Give me neither poverty nor riches, but give me only my daily bread - Proverbs 30:8

Tuesday, August 18, 2015

Messy Grace - a book review

I recently had the pleasure of reading a review copy of Messy Grace by Caleb Kaltenbach. I was very tentative about reading this book, as I am about any book relating to the subject of homosexuality and the church. The subtitle, "how a pastor with gay parents learned to love others without sacrificing conviction", intrigued me and led me to believe the author had some credibility on this subject.

This is an issue I have wrestled with for the past 20 years, and not because of it's rising popularity and acceptance in the past few decades. Rather, a close family member of mine is gay, and our differences in opinions have caused great rifts in our relationship over the years. At times I have responded poorly (in my opinion) to the gay community because of my convictions, and for that I am very regretful. However, through Caleb's story, example and encouragement, I believe I can move forward in relationship with members of the gay community AND continue to hold on to my (not so popular) convictions.

When he was very young, Caleb's parents divorced and his mother entered into a lesbian relationship almost immediately. He spent most of his time with his mom and her partner, and was raised in the LGBT community. Although he didn't realize it until much later, his father also admitted to being gay.

Caleb's earliest memories and impressions of Christians were those people holding hate signs at the gay pride parades. As a teenager he encountered Christ, and discovered the teachings in the Bible. Eventually this led to his baptism and a call to enter the ministry as a pastor. You can imagine this decision was not popular with those who had raised him.
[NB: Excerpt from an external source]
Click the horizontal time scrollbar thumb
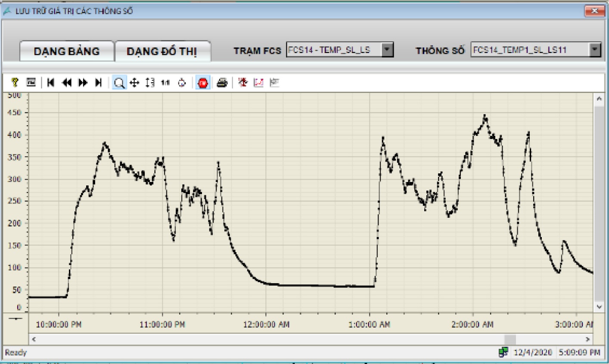 click(510, 339)
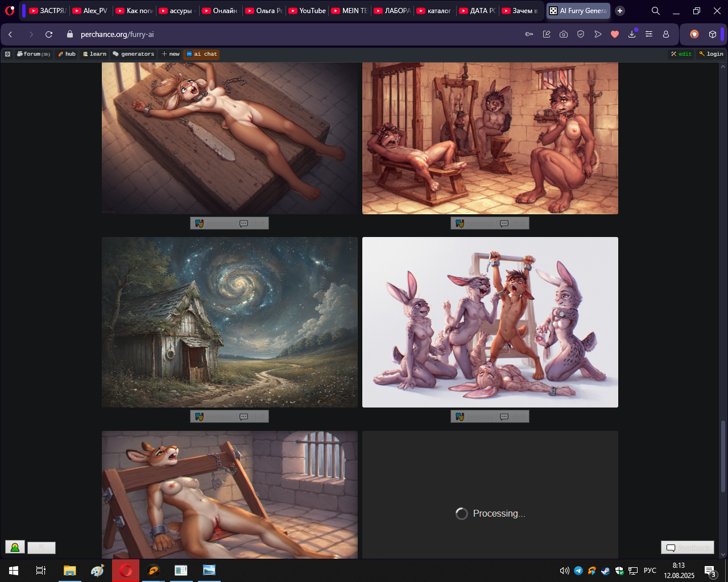
Task: Click the page vertical scrollbar
Action: click(723, 455)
As he weaves his story - his upbringing, his conversion and his new understandings of homosexuality - with personal examples from his relationships with those in the LGBT community, Caleb humbly shares what he has learned.

I believe everyone who reads this book will gain something. For those who hold to Biblical convictions that God's design for marriage and sexual relations is limited to one man and one woman, they will find courage to seek out relationships with those within the gay community. For those who just cannot understand why some would hold to such archaic convictions, they will find understanding for why those beliefs are held.

I found this book to be challenging and comforting. I am grateful for Caleb's story and his willingness to encourage others by sharing it.

For more information, you can access the following links:

Disclaimer: I received this book from Blogging For Books for this review. 


  1. For me, the commandment to 'love one another as I have loved you' outweighs everything else. God is love. Therefore, how can I condemn anyone's love? Jesus refused to condemn the prostitute. Who am I to judge where he would not? There are many places where the Bible seems to contradict itself and it is challenging to decide which things to believe but, if we believe Jesus was sent to establish a new covenant, how can we insist on holding to the tenants of the old one? Life is hard enough without that. Sticking with 'love one another' makes life so much easier. I hope that was the message of this book.

    1. Of course his message was one of love. In fact he defines love as the tension between grace and truth. He gives so many good examples of what love can look like when you don't necessarily see eye to eye on an issue.